GBM International, a general securities business in Houston, Texas, yesterday settled alleged anti-money laundering deficiencies for $250,000, according to a Finra filing.

GBM, which has one office in Houston, Texas, and eight registered representatives, has been a Finra member since 1991, the filing said, and is the U.S. office of Grupo Bursatil Mexicano, a Mexican wealth management company, according to the company’s website.

The settlement included a censure, the $250,000 fine and 90 days to remediate the alleged deficiencies, the filing said.

Officials at GBM were unavailable for comment.

According to the filing, from Sept. 2013 through Dec. 2016, GBM failed to establish and implement an anti-money laundering program that could detect and flag suspicious activity. “Specifically, GBM failed to reasonably investigate red flags of suspicious activity or determine whether the firm was required to file a suspicious activity report,” the filing said.

According to Finra, broker-dealers are required to have a written anti-money laundering program that is designed to detect and report suspicious transactions that might indicate violations of laws or regulations.

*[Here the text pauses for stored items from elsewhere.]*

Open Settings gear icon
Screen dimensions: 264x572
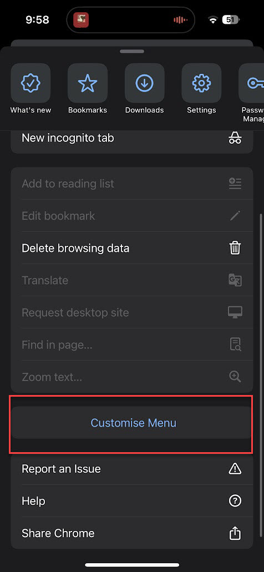(x=201, y=83)
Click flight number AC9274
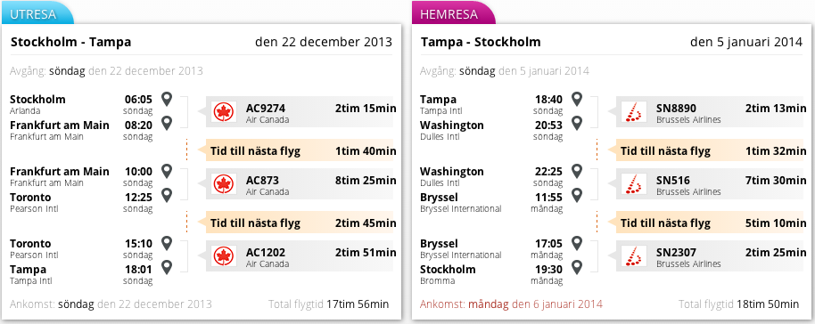This screenshot has height=324, width=815. 266,108
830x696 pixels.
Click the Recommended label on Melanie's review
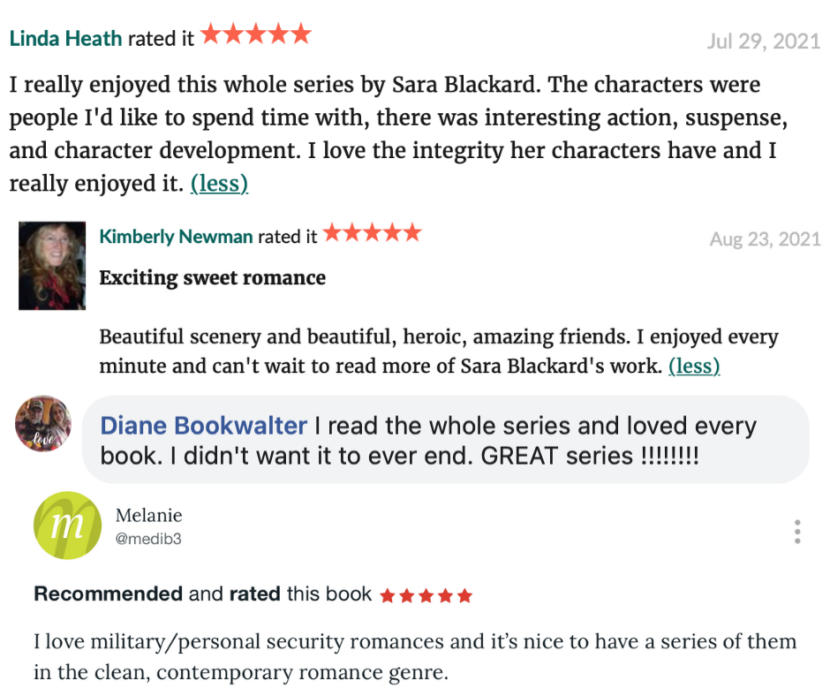(x=108, y=594)
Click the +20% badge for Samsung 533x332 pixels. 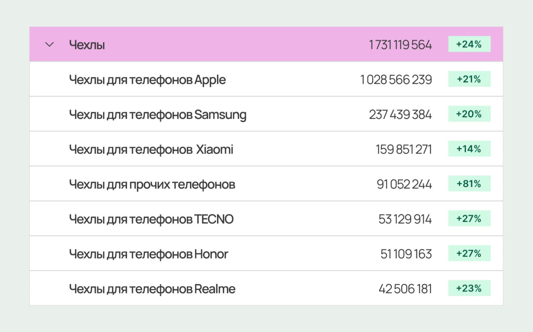point(469,114)
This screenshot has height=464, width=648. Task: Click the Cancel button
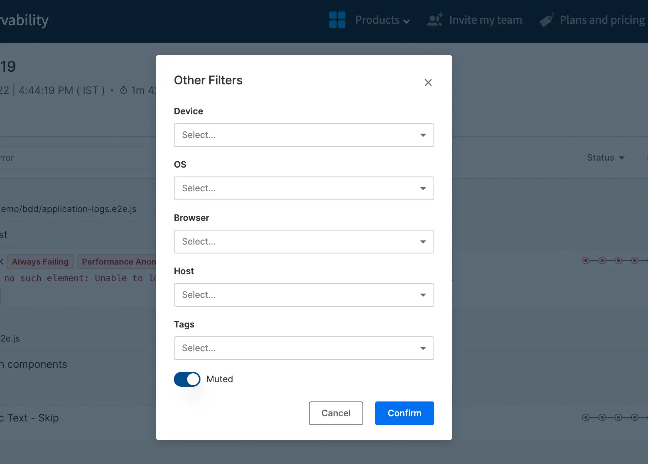coord(336,413)
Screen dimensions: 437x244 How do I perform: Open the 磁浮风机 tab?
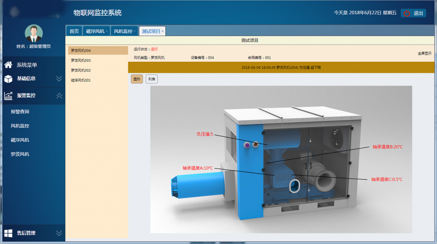95,31
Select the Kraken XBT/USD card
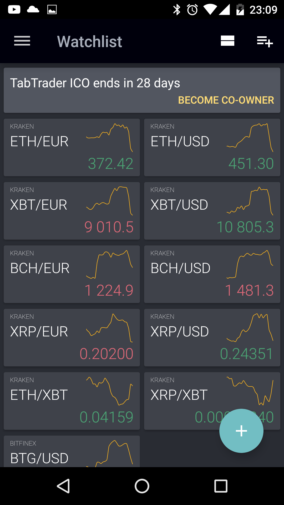284x505 pixels. [212, 211]
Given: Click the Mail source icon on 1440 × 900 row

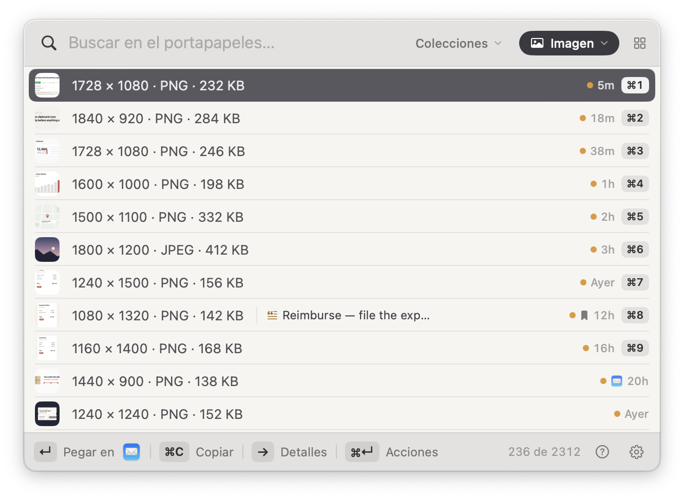Looking at the screenshot, I should point(617,381).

“FINRA issued guidance to member firms that they have a duty to (a) tailor their AML program to the particular risks of its business model, as well as its customer base; (b) monitor red flags of suspicious activity; and (c) where suspicious activity is detected, perform additional due diligence to determine whether or not to file a SAR,” the filing said.

While GBM had the written procedures, the firm failed to investigate occurrences where, among other things, customers were reluctant to provide complete information about the nature and purpose of activity, accounts were being maintained for corporate entities with no apparent business purpose, there were unusually large, repetitive wire transfers with no apparent business purpose, and there were unexplained high levels of account activity with low levels of securities transactions, according to the filing.

“For example, Account 1 and Account 2 had the same beneficial owner, despite being opened in the name of different entities, both of which were incorporated in high-risk locations. In less than one month, Account 1 received two incoming wires totaling approximately $421,000 from Mexico and wired approximately the same amount out to another financial institution in Belgium,” the filing said. “In one instance, Account 2 received a third-party wire for $400,000. Three days later, Account 2 sent a third-party wire for the same amount. GBM failed to reasonably investigate why the owner of Account 2 facilitated this money movement through Account 2 rather than through a personal or business bank account.”

Over a three-year review period, a third account conducted around 1,200 wire transfers totally more than $60 million and represented about a quarter of all the wire transfers processed by GBM, the filing said.

“GBM failed to examine why Account 3’s owner utilized Account 3, as opposed to a bank account, to pay for personal expenses, such as purchasing and renovating real estate and paying employees of a yacht,” the filing said. “Utilizing a securities account to pay personal expenses presents increased money laundering risk, and the firm failed to put in place reasonable procedures to mitigate the risk.”

This is not the first time GBM has run afoul of anti-money laundering regulations. In Dec. 2012, the firm was fined $20,000 for failing to implement an adequate customer identification program for delivery versus payment accounts, to identify accounts owned by foreign banks, and to conduct due diligence on foreign bank accounts, the filing stated.